══ Text ══

I had a dream yesterday that I was straight - I kinda mourn the loss of that.
We've mostly stopped beating gay people these days but I really think we should bring it back. Not for being gay I mean, but because you people are exasperating.
 
I had a dream where I was at the airport, but it kinda looked like a furniture store, with big sofas and tables and carpets everywhere. I was going to take the plane home, but I had a really pretty knife that I wanted to bring home. Two of my friends and Scott Adams (the Dilbert guy) were there with me. My friend sat in a gray sectional sofa and was playing Skyrim on a laptop. All the women in Skyrim had really beautiful asses, and there was a new DLC with a fantasy version of the 2016 US presidential election as the main quest, and Skyrim-Clinton had the hottest ass of them all. Scott Adams was going to help me smuggle the knife through the security check, and I performed a very exaggerated act where I "dropped" my knife 1 meter in front of me on to a table and shouted "HUH? WHERE IN THE WORLD COULD MY KNIFE BE?" and "searched" under the sofa. Scott Adams then grabbed the knife, and my friend laughed.

When I woke up I thought this was very silly. Why did I not just put the knife in checked luggage? Haha, silly dream logic. It wasn't before the evening, when I told someone else about the dream, that it occured to me that the 2016 USA presidential election tie-in DLC for Skyrim actually wasn't real. Which was very disappointing.
 
I've been talking and spending time with one of my old friends recently, and I've had a series of dreams which made me feel a deep connection to that part of the friend group, wake up almost expecting to see them all again. One of the girls moved away, and every once in a while she'll be a background character in my dreams down to the same mannerisms and that made me realize I miss her. I guess yes, dream me doesn't have to work and gets to spend time with people I like regularly.
 
My dreams are always some really vivid intense weird alternate universe me shit where things and places and people seem familiar to real things and places and people from life, but they're always different and dream self thinks all is normal.

Sometimes it feels real enough to make me wonder if dreams are actually a glimpse into some alternate universe or something.

or it's what happens when you smoke too much weed for years when you're younger and effectively suppress your dreams for years then stop
 
Often when i wake up i mourn a death of my dream self. I often dream of having different familes, friends i dont know/have irl or live in places i never been too, but its not limited to strangers. Many dreams include peoples from the real life so its not the rule. Those dreams are not always nice, often even they are sad or straight nightmarish and yet, when i wake up i try to cling to those dream experiences.

═══
══ Records shown ══

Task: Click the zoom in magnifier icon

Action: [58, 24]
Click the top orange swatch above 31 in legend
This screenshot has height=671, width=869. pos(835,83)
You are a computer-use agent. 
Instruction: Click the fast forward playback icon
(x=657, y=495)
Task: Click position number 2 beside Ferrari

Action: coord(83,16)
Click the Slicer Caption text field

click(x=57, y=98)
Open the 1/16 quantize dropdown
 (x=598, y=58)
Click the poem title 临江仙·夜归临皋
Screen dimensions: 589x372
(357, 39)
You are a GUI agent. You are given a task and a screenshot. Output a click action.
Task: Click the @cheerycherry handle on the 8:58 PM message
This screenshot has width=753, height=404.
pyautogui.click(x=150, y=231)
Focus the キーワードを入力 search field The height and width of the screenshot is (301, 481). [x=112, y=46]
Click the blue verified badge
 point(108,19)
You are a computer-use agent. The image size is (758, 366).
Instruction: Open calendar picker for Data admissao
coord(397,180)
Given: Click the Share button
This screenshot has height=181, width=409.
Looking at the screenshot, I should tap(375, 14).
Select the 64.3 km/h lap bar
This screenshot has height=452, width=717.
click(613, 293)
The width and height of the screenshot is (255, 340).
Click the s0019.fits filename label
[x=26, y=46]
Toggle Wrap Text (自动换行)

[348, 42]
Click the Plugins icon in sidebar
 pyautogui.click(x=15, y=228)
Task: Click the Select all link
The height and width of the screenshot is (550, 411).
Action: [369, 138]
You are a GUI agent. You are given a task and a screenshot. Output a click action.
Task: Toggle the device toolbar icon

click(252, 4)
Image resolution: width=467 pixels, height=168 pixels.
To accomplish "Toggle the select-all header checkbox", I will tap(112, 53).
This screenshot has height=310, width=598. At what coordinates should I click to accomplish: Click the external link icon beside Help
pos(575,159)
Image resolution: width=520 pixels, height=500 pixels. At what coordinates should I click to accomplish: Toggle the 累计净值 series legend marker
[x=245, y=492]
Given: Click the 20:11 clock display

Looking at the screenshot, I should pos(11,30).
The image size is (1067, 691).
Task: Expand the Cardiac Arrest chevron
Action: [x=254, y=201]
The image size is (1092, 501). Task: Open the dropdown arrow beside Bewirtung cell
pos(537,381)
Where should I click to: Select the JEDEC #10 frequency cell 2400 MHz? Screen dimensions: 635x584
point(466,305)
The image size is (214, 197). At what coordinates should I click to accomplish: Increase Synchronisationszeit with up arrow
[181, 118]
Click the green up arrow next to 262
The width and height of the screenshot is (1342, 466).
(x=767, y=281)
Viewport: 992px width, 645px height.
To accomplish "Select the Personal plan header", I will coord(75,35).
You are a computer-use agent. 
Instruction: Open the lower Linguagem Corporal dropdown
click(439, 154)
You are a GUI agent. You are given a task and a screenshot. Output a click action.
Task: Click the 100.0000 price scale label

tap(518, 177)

═══

*To-do list*
1. Please reproduce everything in the text about dreams from "I've been talking" down to "all is normal.".
2. Carry the posts about dreams forward, picking up after their final sentence.

*Expected responses*
1.
I've been talking and spending time with one of my old friends recently, and I've had a series of dreams which made me feel a deep connection to that part of the friend group, wake up almost expecting to see them all again. One of the girls moved away, and every once in a while she'll be a background character in my dreams down to the same mannerisms and that made me realize I miss her. I guess yes, dream me doesn't have to work and gets to spend time with people I like regularly.
 
My dreams are always some really vivid intense weird alternate universe me shit where things and places and people seem familiar to real things and places and people from life, but they're always different and dream self thinks all is normal.

2.
I "mourn" those people, those places, those things i was doing, i even feel sad about the irl people in my dreams even though they actually are real. I don't know if i make sense.

I dont really understand that, its like a very very tiny part of me died. It doesn't last long, usually up to 2-3 minutes.

If you haven't read the Dream Cycle subset of Lovecraft's stories, you need to. I think you'll feel those particular stories on an emotional level a lot of readers might not. I'd recommend starting with "Celephaïs" and "The Quest of Iranon", in that order. After that, I'd do "Silver Key" and then go from there as you please, saving "Dream Quest of Unknown Kadath" until the end, as it's the capstone of the whole group and is loaded with callbacks from the rest of them. (The wiki notes references to "Mountains of Madness" and "Charles Dexter Ward", those references are minor enough I wouldn't delay reading "Kadath" for them (especially as "Ward" is messy, being a complete, but unproofed, unedited draft that Lovecraft didn't get to finalize before his death -- still worth reading though, it just is a bit overstuffed and chaotic), and "Through the Gates of the Silver Key" is one done tandem with Lovecraft and one of his buddies and therefore has a bit different of a vibe, so I'd read it after "Kadath", if you choose to.)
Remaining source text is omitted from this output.